Do Bad Restaurant Reviews Impact The Lebanese?

The Lebanese love to eat out and love to share their opinion — put those two elements together and you would expect to find a robust culture of restaurant reviews. But do the Lebanese really make restaurant choices based on reviews? Yelp—the popular restaurant review site—has yet to make its debut in the country, but many Lebanese take to Zomato, Facebook, and other platforms to voice their complaints.

Take Grand Café, for example. It has a slew of bad reviews (2/5 stars) on Facebook and the restaurants management seems completely unfazed by it. I went to Grand Café and talked to some of the diners there to see if online reviews had any part in their decision making process. One diner, Mohammad, 23, told me that he never checks reviews: “I’m coming to eat, I’m not coming to do research.” When I asked him about his thoughts on bad reviews he said: “3adi (It’s normal), all restaurants have bad reviews.”

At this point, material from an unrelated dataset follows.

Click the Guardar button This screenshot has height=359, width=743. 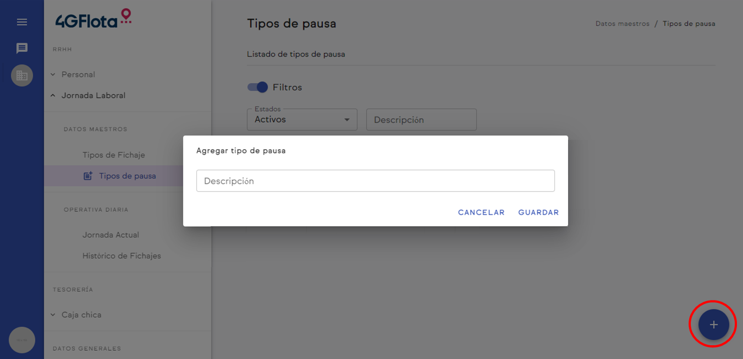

Another diner, Leila, 26, told me that she believed that most reviews were personal grudges against the owners of the business: “For sure, the other restaurants tell their friends and I don’t know who, to write bad reviews. I don’t think a regular person will write one paragraph attack about how bad a restaurant is.”

Not all diners agreed though. Nadine, 19, said that it was her first time at Grand Café and after learning about the negative reviews, she said she completely agreed. “The food was so bad!” she said. When I asked her if she would come back she surprisingly said yes. “I love the sea view, I mainly like it for the view and the nargileh.”

So I guess the consensus is that considering food reviews are not yet the norm—and if you are a restaurant with a sea view, you seem to have little to worry about.